#### WHAT YOU SHOULD DO:
In the data below, find every line with the word "number" and copy it.
(EXTRACTED RECORDS)
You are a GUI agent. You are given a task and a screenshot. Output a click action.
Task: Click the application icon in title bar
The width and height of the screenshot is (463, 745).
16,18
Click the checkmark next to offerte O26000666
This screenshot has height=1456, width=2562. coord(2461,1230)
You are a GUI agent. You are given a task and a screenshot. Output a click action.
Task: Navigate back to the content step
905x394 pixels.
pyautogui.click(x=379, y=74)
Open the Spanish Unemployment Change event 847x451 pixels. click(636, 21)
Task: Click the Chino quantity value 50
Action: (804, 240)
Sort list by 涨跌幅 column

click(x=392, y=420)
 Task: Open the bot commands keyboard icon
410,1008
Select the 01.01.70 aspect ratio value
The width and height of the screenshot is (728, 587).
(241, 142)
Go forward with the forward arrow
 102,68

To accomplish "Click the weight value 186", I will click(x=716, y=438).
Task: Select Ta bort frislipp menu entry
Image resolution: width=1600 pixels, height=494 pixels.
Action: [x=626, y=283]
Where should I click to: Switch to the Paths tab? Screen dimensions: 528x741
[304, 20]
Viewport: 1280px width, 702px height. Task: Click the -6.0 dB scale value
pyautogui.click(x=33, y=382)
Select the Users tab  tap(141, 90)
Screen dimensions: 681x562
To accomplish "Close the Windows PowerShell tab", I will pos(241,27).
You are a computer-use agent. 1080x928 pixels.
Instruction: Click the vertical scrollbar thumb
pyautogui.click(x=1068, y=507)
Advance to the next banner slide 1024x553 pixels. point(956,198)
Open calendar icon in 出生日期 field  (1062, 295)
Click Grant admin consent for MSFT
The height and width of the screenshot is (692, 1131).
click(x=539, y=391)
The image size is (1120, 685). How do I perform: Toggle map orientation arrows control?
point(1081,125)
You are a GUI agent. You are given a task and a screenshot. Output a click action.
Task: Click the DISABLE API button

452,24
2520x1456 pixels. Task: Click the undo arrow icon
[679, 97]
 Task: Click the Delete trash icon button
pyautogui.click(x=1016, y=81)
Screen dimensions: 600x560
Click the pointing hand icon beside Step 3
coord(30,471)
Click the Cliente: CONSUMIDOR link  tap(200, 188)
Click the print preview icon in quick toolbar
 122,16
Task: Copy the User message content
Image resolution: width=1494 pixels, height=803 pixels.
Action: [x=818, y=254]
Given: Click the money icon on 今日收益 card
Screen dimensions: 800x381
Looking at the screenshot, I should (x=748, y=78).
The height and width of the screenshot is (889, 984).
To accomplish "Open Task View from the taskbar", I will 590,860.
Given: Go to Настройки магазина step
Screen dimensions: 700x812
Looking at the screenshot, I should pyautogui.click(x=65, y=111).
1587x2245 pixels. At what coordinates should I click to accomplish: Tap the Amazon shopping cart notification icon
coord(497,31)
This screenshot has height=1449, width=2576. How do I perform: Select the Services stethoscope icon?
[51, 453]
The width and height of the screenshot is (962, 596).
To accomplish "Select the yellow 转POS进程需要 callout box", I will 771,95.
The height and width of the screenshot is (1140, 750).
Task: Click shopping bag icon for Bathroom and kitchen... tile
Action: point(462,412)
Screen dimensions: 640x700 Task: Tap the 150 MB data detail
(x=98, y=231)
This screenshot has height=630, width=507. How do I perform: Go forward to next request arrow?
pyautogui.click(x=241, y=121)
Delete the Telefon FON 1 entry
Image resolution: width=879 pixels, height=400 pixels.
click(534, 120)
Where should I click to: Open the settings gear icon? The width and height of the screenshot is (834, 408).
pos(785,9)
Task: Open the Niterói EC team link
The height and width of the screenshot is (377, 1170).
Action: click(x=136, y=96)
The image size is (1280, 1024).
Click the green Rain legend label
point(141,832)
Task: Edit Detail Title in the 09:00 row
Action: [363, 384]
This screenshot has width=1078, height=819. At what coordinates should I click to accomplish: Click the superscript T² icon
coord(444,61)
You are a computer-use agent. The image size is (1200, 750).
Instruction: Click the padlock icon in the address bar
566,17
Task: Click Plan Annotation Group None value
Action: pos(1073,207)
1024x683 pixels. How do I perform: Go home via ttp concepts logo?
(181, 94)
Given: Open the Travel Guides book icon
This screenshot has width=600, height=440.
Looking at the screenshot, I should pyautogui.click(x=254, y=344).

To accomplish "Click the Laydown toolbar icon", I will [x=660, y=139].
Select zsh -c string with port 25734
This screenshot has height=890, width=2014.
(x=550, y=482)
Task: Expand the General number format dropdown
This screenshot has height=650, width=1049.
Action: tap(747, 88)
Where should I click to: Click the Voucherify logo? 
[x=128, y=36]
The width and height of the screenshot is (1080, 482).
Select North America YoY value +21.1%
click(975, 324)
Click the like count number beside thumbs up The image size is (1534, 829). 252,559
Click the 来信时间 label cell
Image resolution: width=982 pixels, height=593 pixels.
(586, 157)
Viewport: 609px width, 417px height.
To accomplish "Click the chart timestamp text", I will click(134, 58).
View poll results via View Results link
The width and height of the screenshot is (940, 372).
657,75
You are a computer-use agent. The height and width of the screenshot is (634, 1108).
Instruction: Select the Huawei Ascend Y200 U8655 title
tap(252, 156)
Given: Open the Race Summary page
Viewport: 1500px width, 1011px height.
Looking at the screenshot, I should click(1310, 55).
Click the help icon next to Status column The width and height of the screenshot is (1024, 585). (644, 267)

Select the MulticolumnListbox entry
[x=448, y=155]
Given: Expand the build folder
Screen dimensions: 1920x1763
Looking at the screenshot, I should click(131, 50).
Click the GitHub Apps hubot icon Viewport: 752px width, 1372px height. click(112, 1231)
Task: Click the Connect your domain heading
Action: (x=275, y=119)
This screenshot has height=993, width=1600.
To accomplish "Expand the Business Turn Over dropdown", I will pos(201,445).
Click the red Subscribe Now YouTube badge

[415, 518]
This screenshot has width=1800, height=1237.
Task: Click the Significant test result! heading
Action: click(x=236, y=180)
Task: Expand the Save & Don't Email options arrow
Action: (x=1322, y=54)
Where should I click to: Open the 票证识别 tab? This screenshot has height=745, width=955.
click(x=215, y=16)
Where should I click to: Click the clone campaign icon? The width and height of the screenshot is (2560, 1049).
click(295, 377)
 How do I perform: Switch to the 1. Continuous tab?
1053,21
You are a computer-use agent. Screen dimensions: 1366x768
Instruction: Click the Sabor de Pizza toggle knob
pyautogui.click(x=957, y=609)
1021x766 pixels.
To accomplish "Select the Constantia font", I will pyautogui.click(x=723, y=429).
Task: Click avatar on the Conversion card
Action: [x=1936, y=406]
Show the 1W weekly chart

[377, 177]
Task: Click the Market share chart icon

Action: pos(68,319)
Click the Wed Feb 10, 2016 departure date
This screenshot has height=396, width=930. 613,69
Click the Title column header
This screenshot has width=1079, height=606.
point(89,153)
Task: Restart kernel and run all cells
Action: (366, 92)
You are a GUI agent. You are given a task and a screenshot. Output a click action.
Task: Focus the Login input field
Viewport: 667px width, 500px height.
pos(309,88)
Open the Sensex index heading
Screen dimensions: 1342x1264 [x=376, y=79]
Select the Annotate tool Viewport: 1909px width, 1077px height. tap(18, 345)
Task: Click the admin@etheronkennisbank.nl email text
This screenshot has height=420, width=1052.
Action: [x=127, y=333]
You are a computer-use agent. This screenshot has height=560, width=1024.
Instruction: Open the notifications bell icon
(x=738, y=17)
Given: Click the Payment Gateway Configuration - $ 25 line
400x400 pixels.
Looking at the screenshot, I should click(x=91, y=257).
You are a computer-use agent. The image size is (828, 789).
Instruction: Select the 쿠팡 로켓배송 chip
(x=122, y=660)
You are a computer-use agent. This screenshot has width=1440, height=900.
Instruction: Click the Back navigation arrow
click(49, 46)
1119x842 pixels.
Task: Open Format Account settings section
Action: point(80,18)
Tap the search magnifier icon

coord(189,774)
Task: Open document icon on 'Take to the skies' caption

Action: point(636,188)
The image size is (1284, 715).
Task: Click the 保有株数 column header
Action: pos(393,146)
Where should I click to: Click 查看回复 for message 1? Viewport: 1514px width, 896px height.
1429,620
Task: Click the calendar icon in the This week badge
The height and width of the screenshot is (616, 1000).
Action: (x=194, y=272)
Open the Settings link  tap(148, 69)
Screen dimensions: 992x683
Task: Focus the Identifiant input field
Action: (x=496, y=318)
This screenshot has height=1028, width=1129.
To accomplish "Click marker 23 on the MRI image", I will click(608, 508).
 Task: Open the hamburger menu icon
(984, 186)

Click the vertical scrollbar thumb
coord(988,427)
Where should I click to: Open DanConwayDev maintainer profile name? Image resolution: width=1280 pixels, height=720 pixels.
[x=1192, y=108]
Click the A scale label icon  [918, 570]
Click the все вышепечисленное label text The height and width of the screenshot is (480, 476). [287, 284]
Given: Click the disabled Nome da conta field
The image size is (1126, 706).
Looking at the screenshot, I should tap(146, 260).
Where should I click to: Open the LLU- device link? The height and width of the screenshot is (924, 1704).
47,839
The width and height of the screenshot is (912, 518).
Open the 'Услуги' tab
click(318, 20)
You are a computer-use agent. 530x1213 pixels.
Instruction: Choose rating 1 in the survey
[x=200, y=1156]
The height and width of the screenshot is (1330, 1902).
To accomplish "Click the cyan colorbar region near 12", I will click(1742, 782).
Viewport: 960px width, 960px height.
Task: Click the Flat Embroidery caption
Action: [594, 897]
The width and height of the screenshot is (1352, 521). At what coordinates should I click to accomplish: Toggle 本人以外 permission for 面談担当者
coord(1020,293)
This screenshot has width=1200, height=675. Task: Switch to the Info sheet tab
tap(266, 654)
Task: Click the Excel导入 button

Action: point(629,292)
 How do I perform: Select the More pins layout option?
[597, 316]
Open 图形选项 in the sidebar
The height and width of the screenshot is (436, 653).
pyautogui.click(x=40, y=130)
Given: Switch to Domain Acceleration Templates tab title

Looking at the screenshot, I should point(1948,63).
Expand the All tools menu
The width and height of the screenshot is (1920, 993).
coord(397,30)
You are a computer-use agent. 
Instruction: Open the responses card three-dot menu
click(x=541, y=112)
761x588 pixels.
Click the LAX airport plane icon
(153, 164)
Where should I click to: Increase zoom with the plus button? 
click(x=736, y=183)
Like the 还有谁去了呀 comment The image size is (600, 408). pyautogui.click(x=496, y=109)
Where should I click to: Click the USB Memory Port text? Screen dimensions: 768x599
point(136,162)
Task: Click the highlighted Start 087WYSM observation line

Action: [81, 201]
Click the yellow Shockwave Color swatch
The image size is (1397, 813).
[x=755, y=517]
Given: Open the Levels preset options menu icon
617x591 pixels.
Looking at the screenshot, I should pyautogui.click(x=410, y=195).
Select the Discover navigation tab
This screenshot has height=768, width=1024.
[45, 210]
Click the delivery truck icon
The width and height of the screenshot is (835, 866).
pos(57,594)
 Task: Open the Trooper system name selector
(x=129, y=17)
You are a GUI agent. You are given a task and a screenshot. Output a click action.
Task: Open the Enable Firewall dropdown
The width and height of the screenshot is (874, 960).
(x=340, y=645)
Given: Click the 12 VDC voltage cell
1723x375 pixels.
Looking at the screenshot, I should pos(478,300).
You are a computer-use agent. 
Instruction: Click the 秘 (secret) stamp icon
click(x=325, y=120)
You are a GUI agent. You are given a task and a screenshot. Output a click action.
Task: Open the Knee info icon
(End EXTRACTED RECORDS)
#### YOUR SOLUTION:
Task: Expand the General number format dropdown
Click the like count number beside thumbs up The image size is (1534, 829). 252,559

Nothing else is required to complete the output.